The “Lost” mystery numbers. The final months of Pronunciation Book. A long-dormant artist’s buildup to a release-date announcement. For generations, mysterious number series and countdowns have fascinated and compelled legions of Americans who have been desperate for answers. Within the past few weeks, Wesleyan Sustainability has dabbled in its own version of this strategy, collaborating with Wes to Wes and posting numbers on the doors of senior and program houses counting down the days until the annual Do It In The Dark competition.

Now that the nature of the countdown has been revealed, it might be a good time to reflect on the exhaustive speculation and theorizing that surrounded the advent of these numbers.

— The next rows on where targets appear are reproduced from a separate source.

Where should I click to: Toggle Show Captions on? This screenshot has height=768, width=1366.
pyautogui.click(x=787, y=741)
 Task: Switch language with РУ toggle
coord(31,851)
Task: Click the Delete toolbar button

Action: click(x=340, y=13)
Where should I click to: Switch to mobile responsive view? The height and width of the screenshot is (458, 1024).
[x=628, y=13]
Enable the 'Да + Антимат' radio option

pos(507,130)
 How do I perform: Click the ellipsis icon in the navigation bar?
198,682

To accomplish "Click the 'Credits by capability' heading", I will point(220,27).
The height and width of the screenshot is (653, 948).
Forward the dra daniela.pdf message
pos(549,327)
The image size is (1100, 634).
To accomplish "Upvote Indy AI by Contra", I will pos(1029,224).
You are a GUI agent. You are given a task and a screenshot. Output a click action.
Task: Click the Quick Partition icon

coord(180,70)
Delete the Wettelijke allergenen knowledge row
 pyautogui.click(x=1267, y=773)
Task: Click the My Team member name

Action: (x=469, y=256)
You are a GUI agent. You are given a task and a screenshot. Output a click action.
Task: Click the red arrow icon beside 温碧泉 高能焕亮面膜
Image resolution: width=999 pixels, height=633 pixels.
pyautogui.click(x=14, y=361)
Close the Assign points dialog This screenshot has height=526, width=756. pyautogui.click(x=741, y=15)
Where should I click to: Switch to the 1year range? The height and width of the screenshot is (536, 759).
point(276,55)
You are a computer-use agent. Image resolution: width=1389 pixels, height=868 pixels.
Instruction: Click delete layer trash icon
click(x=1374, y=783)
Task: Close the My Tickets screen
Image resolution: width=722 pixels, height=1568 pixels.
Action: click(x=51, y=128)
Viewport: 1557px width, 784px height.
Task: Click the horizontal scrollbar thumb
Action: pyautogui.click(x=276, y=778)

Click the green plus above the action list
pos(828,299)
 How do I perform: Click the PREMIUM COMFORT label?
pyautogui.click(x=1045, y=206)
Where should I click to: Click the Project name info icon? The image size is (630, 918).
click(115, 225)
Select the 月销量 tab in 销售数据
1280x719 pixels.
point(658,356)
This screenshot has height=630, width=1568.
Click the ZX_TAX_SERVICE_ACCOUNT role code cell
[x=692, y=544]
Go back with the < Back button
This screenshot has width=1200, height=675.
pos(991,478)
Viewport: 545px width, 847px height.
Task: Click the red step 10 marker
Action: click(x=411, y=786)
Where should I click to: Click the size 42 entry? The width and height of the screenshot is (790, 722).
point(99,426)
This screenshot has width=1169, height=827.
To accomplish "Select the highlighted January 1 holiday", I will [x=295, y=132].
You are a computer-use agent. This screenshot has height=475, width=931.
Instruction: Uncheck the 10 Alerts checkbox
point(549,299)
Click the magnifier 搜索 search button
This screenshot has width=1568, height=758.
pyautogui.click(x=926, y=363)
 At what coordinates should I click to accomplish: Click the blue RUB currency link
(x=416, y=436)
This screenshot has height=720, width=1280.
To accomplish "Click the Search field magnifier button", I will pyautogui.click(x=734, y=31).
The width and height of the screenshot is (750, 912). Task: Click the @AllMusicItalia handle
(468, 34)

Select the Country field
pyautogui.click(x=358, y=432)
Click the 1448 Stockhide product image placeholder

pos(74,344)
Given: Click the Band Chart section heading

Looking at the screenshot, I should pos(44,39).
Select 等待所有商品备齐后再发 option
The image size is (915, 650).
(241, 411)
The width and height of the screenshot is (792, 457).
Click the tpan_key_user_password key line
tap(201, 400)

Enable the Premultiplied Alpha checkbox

Despite the visual hints accompanying them—lightning bolts and dollar signs alluding to the competition’s rewards for energy saving—the theories that have cropped up around senior village have ranged from mildly insane to utterly fantastical.

“My initial thought was a countdown toward the apocalypse,” said Taylor Goodstein ’14. “And then I thought, ‘Oh, how nice of the apocalypse to let us know it’s coming!’ It could also be the countdown to a really self-centered person’s birthday. The three has a money sign on it, so maybe it’s a countdown for Macy’s Unbelievable Pre-Christmas sale!”

Jeremy Senie ’14 took a more philosophical approach.

“Maybe the pieces of paper are answering the question: ‘How many more of these will appear on senior village doors?’” Senie said.

Richie Starzec ’14 put forward the most varied list of possibilities. These included a countdown to Breaking Bad’s Walter White starting a new life as Hal in Malcolm in the Middle; the earliest snowpocalyspe in history; a public leak of Skull & Serpent members; an announcement of the opening of Hermit House, a housing option for College of Letters majors; and the Spring Fling Line-Up: Nickleback, Kings of Leon, and Nicki Minaj.

Theorizing spread to the seedy corners of the WesACB website, where a post on Sept. 23 asking about the numbers prompted several responses. Some of the more printable theories included a countdown to fire safety checks and/or the sacrifice of the firstborn.

“I’ve heard everything from [a countdown] to silent rave, to Tour de Franzia—which I think no one really believed—to something having to do with the workers’ contracts,” said Emily Weitzman ’14.

Indeed, some of the theories that popped up were more serious than the typical conspiratorial goofery. In light of the ongoing controversy regarding custodial rights, some students thought that the numbers were a countdown to the reevaluation of the Sun Services custodial contracts, or that they were a part of the protest against Sun Services for laying off ten custodians.

However, the majority of the speculation appears to have been in the spirit of ridiculousness and jovial anticipation of the reveal of the numbers’ nature. Such theories are exactly what the Sustainability Interns, Isabel Stern ’14 and Ari Lewenstein ’16, and Wes to Wes leader Ellen Paik ’16 hoped to see when brainstorming how they would advertise Do It In The Dark.

“We wanted to create a fun, suspenseful lead-up to the event so that we could garner interest in the whole project and have people be curious about what we’re doing,” Paik wrote in an email to The Argus. “I think it’s been working so far, which is really exciting.”

Regardless of how invested the senior class becomes in the Do It In The Dark competition this year, it is clear that when it comes to getting the attention of Wesleyan students, sometimes less is more.